Items ::

** Start **

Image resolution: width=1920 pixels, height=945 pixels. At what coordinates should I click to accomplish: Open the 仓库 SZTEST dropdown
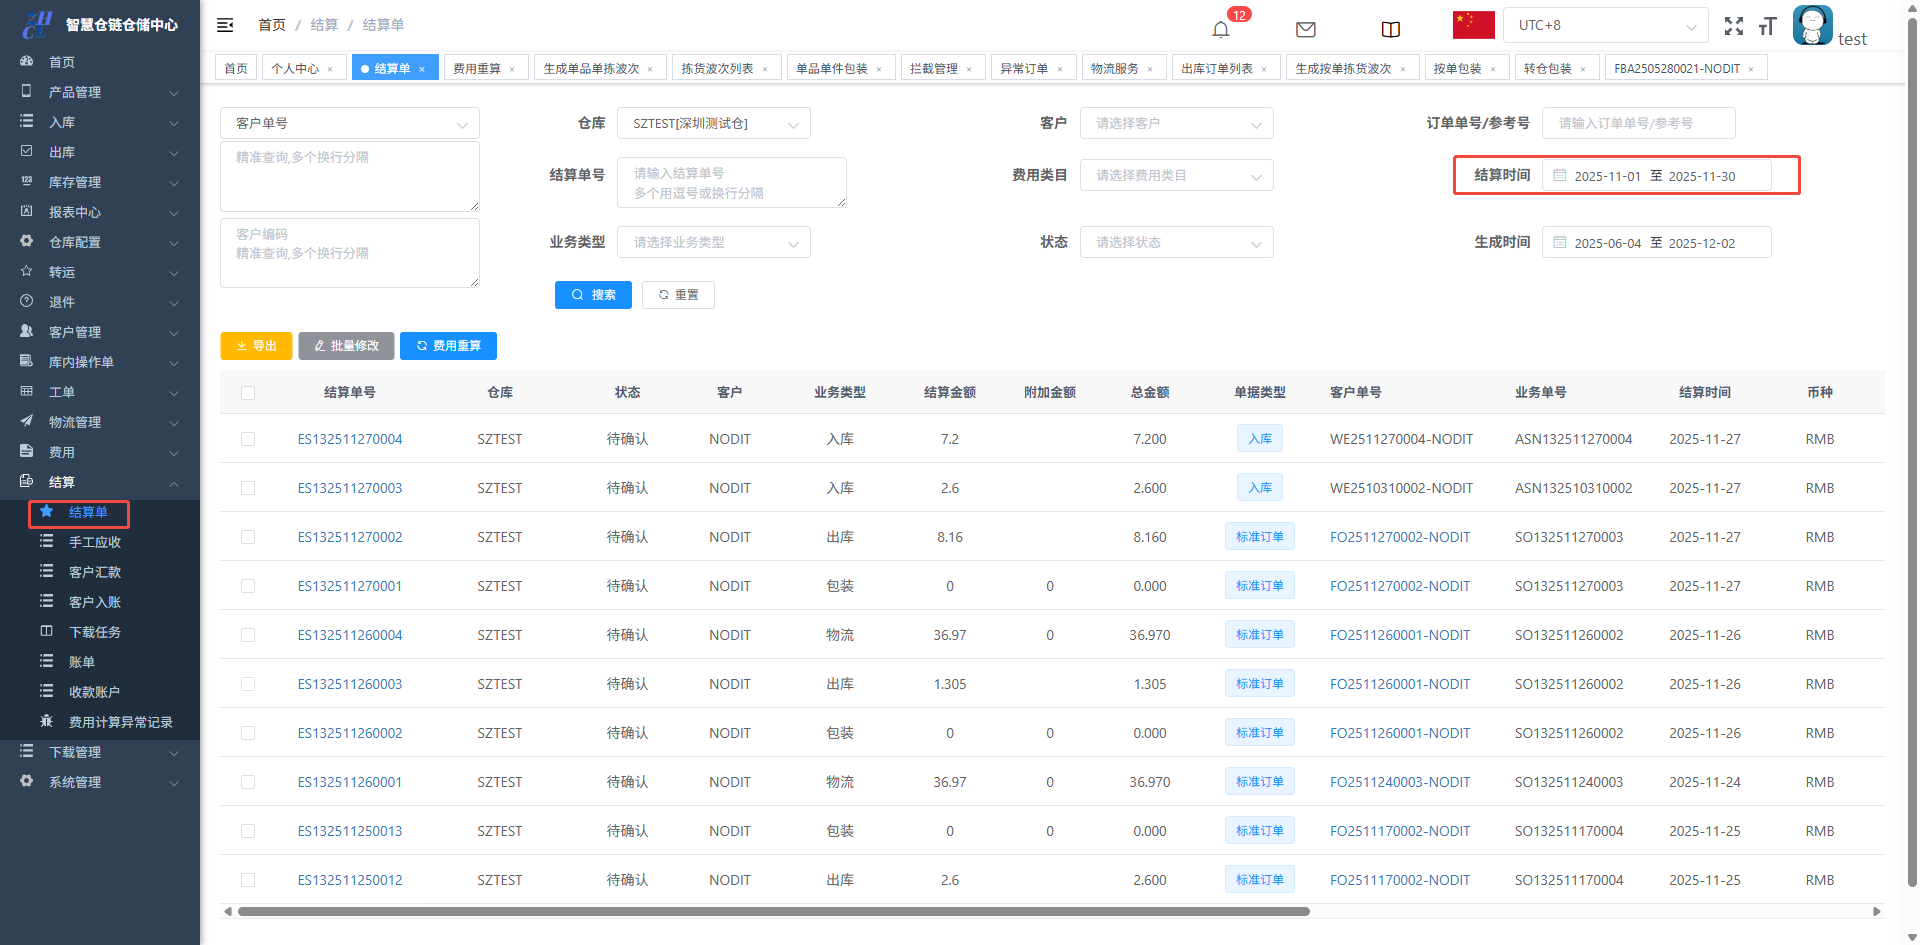pos(713,124)
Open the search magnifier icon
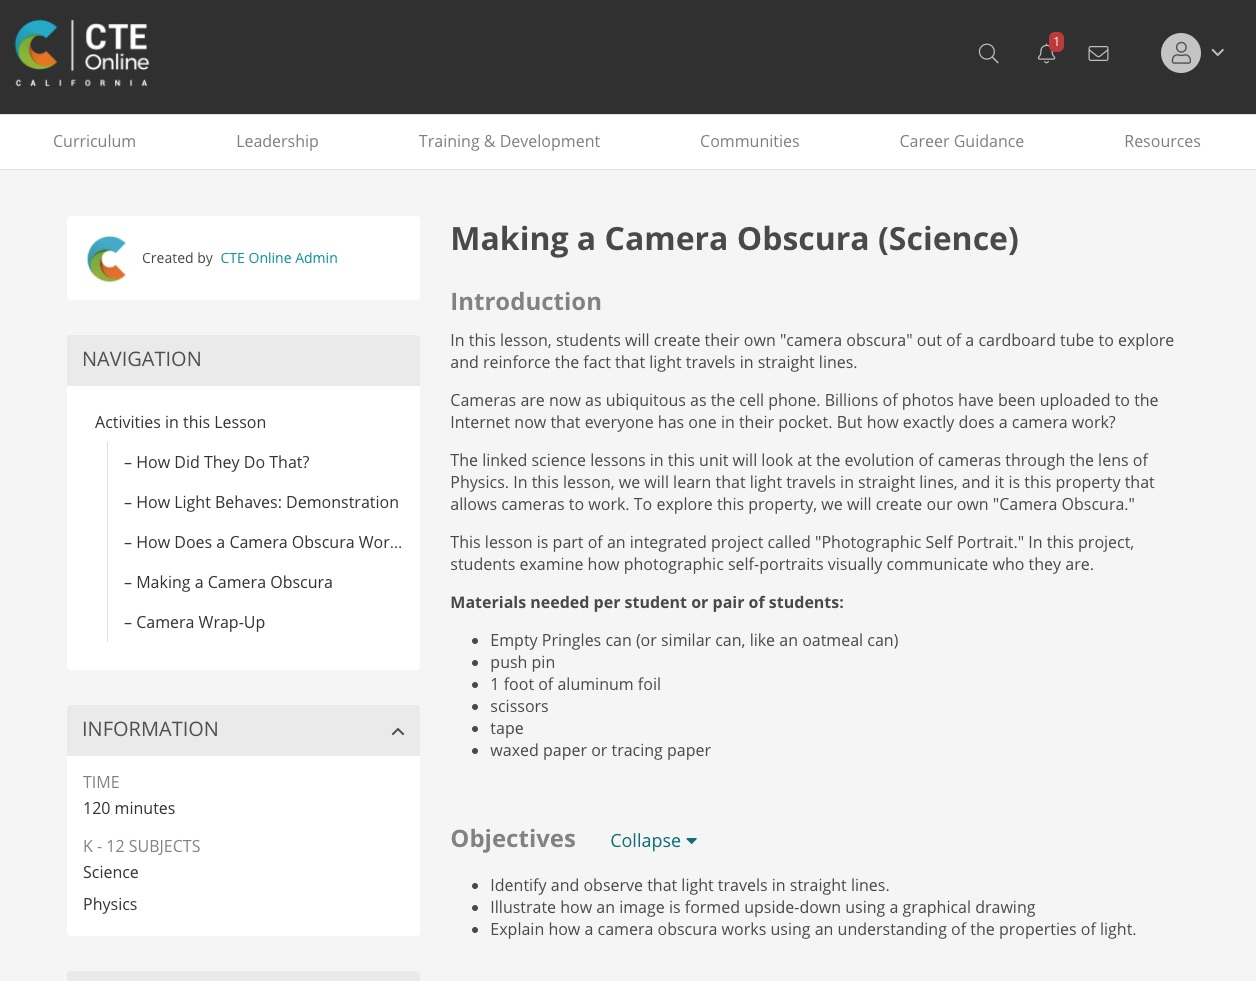Viewport: 1256px width, 981px height. (988, 54)
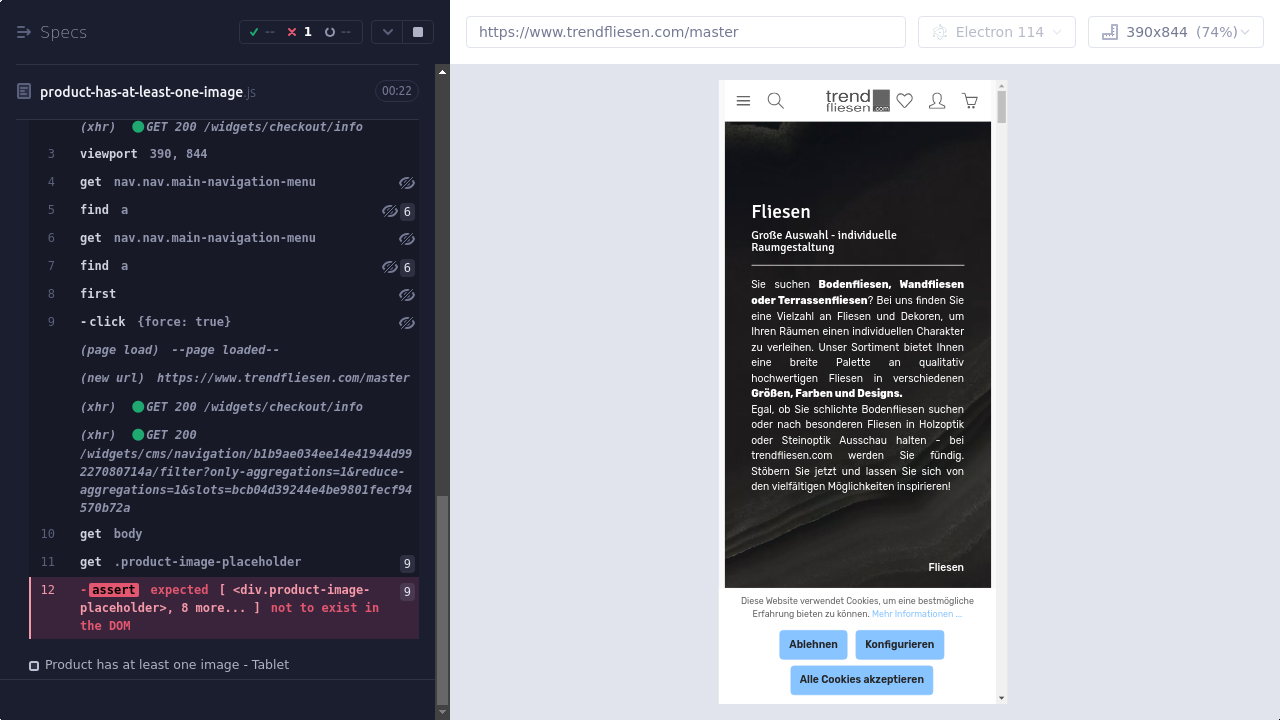1280x720 pixels.
Task: Click the URL address field
Action: tap(685, 32)
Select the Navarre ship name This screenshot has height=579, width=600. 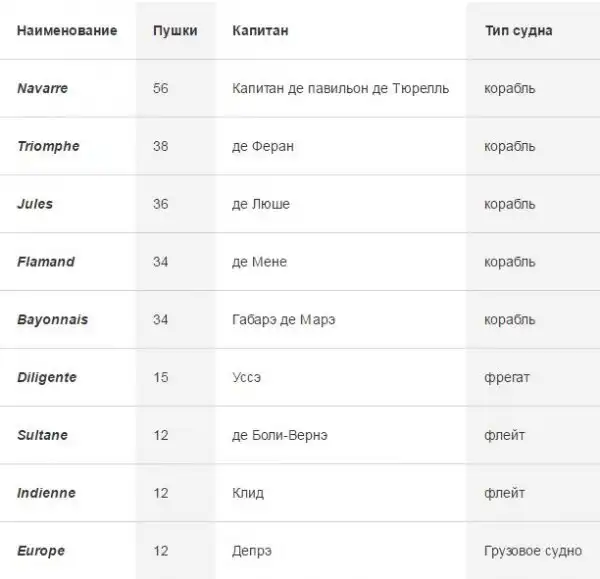pyautogui.click(x=43, y=88)
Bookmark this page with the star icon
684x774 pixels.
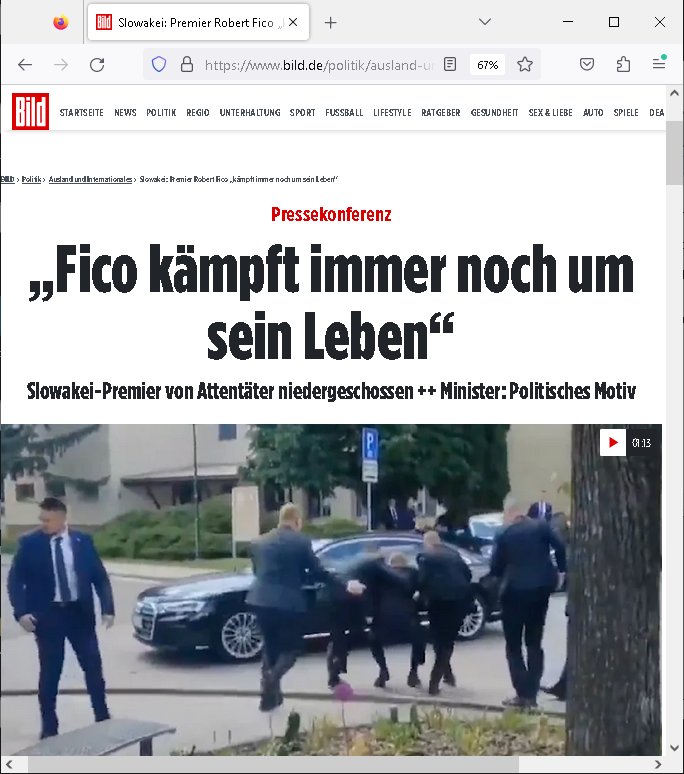525,64
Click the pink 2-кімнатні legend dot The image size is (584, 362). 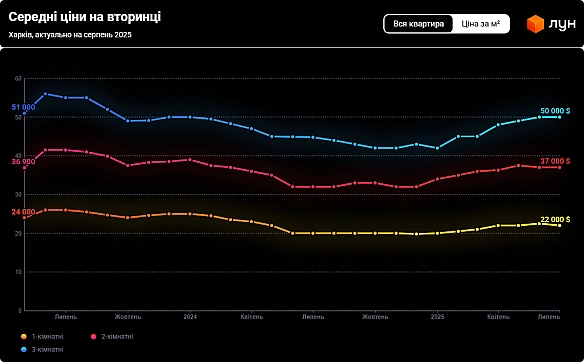(93, 337)
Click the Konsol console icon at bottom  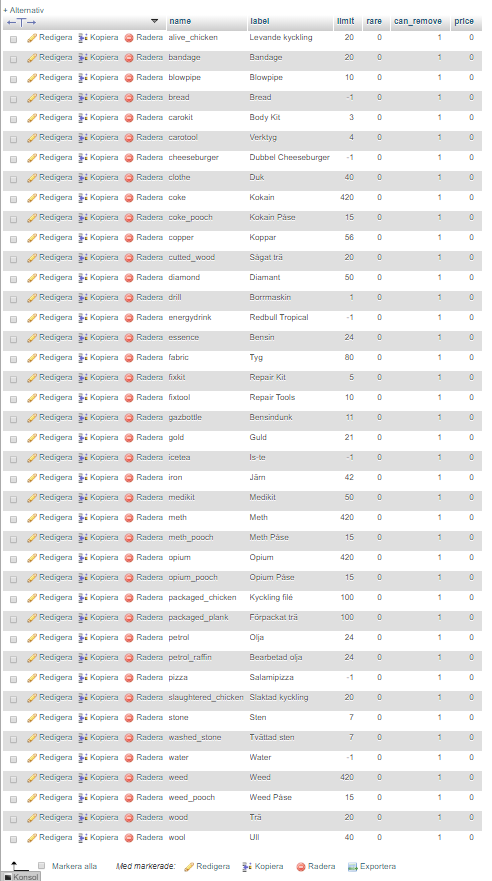(x=8, y=877)
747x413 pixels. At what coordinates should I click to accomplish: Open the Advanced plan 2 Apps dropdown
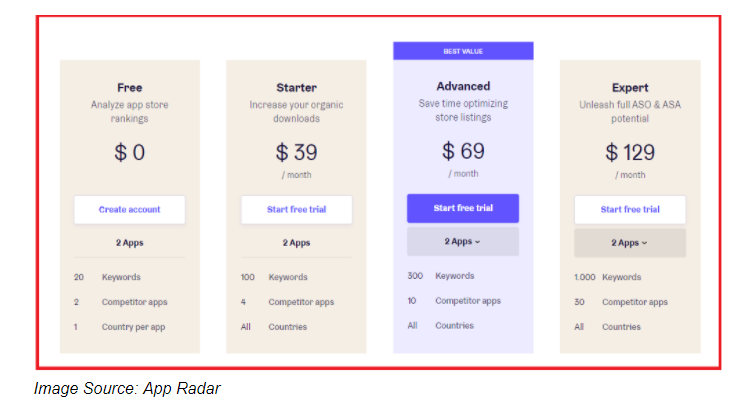click(463, 242)
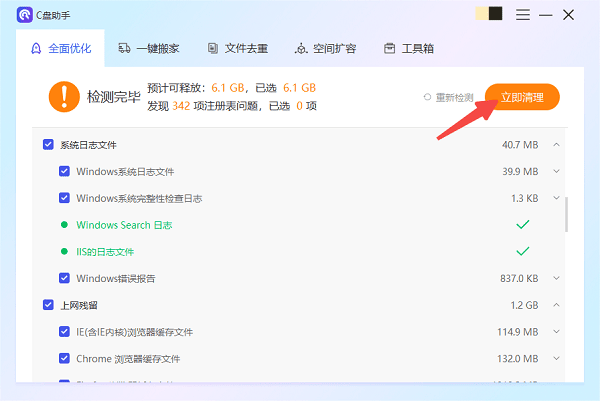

** End **

Could you copy out, word for word, everything from the line containing "747x413 pixels. At" down to the end of the material above, leaving the pictures out?

747x413 pixels. At what coordinates should I click to accomplish: Open the Advanced plan 2 Apps dropdown
click(463, 242)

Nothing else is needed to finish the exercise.